I have been trying to understand the difference between a regular Support Vector Machine, and a kernel Support Vector Machine. I have my own intuition, but I'm not sure if it is quite right. Below is my understanding in my own words; is this correct?
So my understanding is that with a regular SVM, you are trying to find a hyperplane which separates the data into classes, based on their ground-truth labels. The problem involves optimising the parameters of the separating hyperplane, such that the distance between the hyperplane and the closest data point for each class, is maximum. In this context, the "distance" is calculated in the original space of the data.

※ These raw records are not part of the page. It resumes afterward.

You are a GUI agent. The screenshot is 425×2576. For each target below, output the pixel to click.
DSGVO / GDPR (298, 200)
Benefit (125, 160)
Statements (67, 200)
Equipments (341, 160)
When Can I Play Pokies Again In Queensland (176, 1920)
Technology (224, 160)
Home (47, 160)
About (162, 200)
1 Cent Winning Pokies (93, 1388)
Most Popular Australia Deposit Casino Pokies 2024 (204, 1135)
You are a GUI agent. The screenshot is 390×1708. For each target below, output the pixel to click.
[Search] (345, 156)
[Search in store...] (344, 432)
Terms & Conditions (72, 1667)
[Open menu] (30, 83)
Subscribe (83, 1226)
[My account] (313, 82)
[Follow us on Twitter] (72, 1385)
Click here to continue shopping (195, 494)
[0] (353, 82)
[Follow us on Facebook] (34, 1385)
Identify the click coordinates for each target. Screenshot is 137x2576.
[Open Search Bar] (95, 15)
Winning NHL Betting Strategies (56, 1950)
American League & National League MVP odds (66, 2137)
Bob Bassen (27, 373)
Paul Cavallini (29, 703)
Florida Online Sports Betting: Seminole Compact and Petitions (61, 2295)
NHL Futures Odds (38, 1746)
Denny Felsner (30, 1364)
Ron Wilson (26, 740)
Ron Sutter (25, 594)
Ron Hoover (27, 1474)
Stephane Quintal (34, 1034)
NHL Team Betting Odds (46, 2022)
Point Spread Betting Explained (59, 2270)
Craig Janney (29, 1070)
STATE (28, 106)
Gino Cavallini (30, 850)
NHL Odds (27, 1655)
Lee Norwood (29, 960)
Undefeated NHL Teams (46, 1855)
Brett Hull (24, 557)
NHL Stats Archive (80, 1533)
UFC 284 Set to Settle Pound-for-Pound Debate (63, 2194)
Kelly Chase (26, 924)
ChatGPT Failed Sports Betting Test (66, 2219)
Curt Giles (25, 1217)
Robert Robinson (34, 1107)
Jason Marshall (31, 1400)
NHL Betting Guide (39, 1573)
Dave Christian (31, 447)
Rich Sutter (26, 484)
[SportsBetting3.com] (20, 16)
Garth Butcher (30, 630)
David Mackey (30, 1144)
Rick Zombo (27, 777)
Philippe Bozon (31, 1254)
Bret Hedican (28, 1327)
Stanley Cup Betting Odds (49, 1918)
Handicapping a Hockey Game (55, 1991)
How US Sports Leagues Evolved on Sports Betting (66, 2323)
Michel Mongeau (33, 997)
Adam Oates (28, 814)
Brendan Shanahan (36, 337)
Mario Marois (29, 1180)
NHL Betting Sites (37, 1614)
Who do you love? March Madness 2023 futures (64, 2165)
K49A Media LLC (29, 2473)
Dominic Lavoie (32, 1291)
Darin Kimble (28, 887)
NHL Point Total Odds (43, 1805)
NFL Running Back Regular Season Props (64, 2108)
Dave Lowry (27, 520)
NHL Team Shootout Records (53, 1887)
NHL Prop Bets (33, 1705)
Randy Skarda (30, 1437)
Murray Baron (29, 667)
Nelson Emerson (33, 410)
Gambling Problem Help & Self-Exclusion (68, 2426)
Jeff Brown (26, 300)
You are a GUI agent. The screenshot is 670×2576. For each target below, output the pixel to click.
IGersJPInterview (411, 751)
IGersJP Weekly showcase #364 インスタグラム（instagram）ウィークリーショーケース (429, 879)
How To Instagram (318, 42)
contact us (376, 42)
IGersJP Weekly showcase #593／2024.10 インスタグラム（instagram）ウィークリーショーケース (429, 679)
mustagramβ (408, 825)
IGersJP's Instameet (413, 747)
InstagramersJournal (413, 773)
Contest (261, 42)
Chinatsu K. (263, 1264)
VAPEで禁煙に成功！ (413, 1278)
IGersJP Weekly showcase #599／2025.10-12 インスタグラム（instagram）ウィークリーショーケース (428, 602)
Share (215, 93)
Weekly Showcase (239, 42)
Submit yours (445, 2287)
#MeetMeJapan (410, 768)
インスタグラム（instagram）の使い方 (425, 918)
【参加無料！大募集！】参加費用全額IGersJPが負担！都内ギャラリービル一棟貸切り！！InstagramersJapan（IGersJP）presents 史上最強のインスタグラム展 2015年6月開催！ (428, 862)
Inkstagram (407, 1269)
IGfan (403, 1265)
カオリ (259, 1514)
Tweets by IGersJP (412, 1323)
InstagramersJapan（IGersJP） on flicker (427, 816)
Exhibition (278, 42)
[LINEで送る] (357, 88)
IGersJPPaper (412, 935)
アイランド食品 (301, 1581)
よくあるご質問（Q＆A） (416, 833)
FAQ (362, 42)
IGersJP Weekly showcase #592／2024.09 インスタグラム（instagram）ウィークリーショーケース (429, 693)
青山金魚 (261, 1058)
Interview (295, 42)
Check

However, if the data is not linearly-separable, then we need to find a new space in which the data is linearly-separable, so that the "distance" from before can be calculated in this new space. You could just introduce some arbitrary new dimensions, e.g. (x1 * x2), (x1 * x1), etc., but there is no guarantee that this new space is appropriate. So instead, you use a kernel to compute the new space, which takes into account the actual locations of the datapoints, rather than just the space as a whole.
A kernel takes in two datapoints, and computes a scalar value which effectively describes the "similarity" of the two datapoints. Then, for each datapoint, the kernel is applied between this datapoint and every single other datapoint in the dataset. This datapoint can now be described by a vector of "similarities", one element for each of the other datapoints. In this new space, it may now be easier to separate out the data, because the new space actually represents similarities between datapoints, whereas in the original space, it just represented the real-world data.
And the reason why this new space is considered to have potentially infinite dimensions, is that you can have one dimension of the new space for each datapoint in your data; so as your dataset approaches infinite size, the dimensionality of the new dataset also approaches infinity.
Am I thinking about this in the right way?
Specifically, I'm not sure about the following:
1) My understanding of why the kernel SVM space is better than just introducing arbitrary new dimensions (because the kernel method actually considers the relationships between datapoints).
2) My understanding of how the optimal separating hyperplane is calculated in the new space correct (by taking a datapoint and computing its similarity to every other datapoint, and then creating a vector with one similarity value for each of these other datapoints).
3) My understanding of why the new space can be thought of as having virtually infinite dimensions (because the dataset can have a virtually infinite number datapoints, and therefore a virtually infinite number of "similarities" in the vector which describes new space).